Title: Re: Do authors get assigned or permission?
Post by: Nick on March 07, 2011, 10:16:07 AM
Here's my 2c worth, anyway...

It's complicated, and every TV show is different. In the case of Doctor Who, of which I have some limited knowledge, the BBC holds rights in some of the characters and ancillary items such as The Tardis, but not others. For a while the BBC leased the right to publish novels about Doctor Who to Virgin Books. Virgin then invited writers to submit outlines to them, some of which ended up being commissioned. A couple of years ago, the BBC took back the rights from Virgin, and they now commission authors directly.

I don't know how it works with other TV shows, but in general the creators and programme-makers guard their rights jealously. That means you would not be able to write a book about, say, Supernatural, without the express permission of the rights-holder. In some cases, though, permission may be leased by the rights-holder to one or more publishing houses, who can then commission authors directly.

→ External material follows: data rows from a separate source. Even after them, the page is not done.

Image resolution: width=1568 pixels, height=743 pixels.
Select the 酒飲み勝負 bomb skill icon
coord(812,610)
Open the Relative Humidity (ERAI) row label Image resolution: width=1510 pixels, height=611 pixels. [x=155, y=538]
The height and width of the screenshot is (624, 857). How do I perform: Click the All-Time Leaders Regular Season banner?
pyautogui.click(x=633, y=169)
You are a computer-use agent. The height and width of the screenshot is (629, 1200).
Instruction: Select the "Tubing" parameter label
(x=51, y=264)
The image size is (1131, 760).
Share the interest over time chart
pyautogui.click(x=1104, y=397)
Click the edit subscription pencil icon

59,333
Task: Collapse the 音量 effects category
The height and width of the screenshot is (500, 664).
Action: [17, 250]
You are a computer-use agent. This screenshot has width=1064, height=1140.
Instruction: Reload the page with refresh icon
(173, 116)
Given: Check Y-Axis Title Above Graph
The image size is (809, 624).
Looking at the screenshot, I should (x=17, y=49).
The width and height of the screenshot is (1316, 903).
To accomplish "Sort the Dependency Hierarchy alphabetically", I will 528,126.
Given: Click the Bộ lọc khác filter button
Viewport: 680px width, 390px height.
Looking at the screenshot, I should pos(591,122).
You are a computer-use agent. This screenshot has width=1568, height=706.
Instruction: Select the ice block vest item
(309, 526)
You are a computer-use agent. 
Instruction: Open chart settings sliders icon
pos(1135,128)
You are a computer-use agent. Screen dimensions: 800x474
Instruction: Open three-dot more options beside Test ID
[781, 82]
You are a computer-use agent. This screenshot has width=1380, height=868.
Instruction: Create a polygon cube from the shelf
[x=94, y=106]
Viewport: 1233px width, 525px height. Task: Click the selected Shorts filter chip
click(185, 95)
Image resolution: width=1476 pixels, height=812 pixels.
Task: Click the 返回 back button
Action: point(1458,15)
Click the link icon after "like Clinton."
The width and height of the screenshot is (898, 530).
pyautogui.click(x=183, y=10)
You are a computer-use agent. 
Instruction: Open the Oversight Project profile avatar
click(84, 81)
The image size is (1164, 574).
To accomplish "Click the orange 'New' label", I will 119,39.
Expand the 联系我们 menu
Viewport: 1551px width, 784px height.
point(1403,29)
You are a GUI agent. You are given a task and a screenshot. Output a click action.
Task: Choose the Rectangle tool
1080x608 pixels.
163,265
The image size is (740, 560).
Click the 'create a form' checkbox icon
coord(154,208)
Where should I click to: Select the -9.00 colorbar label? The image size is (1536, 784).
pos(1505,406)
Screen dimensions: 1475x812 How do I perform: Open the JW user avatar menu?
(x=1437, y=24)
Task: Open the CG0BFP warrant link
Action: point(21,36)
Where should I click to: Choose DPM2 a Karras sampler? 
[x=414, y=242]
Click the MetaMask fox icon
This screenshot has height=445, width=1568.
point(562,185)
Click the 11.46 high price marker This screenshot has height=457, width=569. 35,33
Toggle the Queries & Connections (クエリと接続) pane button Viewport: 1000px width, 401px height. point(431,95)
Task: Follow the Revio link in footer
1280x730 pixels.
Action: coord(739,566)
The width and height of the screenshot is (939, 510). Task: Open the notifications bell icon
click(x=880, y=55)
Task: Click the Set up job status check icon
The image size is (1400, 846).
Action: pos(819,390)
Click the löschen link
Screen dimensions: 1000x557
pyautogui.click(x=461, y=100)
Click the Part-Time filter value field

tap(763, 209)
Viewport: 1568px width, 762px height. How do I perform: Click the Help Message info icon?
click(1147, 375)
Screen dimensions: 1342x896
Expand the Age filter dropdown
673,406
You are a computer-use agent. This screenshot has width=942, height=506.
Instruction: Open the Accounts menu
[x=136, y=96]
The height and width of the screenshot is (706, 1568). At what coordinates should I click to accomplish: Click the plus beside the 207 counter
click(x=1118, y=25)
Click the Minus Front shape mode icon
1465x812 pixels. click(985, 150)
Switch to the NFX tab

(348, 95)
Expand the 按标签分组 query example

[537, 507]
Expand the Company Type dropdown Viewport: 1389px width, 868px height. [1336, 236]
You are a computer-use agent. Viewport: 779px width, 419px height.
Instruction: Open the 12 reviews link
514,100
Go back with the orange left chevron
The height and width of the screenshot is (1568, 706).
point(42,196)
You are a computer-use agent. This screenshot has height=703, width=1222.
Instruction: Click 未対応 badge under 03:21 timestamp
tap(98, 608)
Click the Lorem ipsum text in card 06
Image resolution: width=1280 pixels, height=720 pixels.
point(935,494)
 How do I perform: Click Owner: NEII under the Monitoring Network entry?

Apart from that, of course, there is fan fiction. This is where fans of a series write their own stories based on the characters and settings. Strictly speaking this is a breach of copyright, but as long as it's not for profit, the rights-holders often look the other way. If you tried publishing a book of fan fiction on (say) the Kindle, though, I suspect that a lawyer's letter wouldn't be long in arriving.

Hope that helps. I'd be interested to hear any other views or insights into this process. I quite fancy writing a TV tie-in title myself!

Nick
Title: Re: Do authors get assigned or permission?
Post by: ed on March 07, 2011, 10:18:38 AM
Thanks Nick

Yeah im pretty sure it must be linked to the creators and selected publishing houses.
Title: Re: Do authors get assigned or permission?
Post by: ed on March 08, 2011, 08:21:48 PM
Found out from one author. he was contacted by the publisher after they had seen his star wars book
Title: Re: Do authors get assigned or permission?
Post by: Nick on March 09, 2011, 04:52:26 AM
Found out from one author. he was contacted by the publisher after they had seen his star wars book

Yes, that figures  :)
Title: Re: Do authors get assigned or permission?
Post by: Wolfe on March 10, 2011, 04:37:46 PM
The answer depends on the contract. This is another reason, if not the top reason, to get an agent. The publisher or corporation will do everything in its power to give as little money as possible to the creator and more money to the machine. Your agent will attempt to get as much money to you and her instead.

Now to the answer.

When you write a novel or script, if done correct, they belong to you. In fact, everytime that character sees print or media, you should get paid royalties.

For example, in the shortlived series Enterprise, the female Vulcan T'Pol was originally suppose to be the famous T'Pau from the episode Amok Time.

http://en.wikipedia.org/wiki/Amok_Time

But, if the producers used the character T'Pau and her immense history, they would have to pay her creator and writer, Theodore Sturgeon, royalties every time she appeared in episode.

So they changed her name and background.

This is also the reason Rowling is our first billionaire: character royalties.

Now, the other side.

If you sell the rights to your characters and book to the corporation, you lose all rights to voice objection or future monies. In other words, if you take the big check now, Hollywood can rewrite and change your work into something completely different.

Ask Alan Moore.

And this is why the publisher can commission new authors to continue to write books, with someone else's characters, for the stockholders.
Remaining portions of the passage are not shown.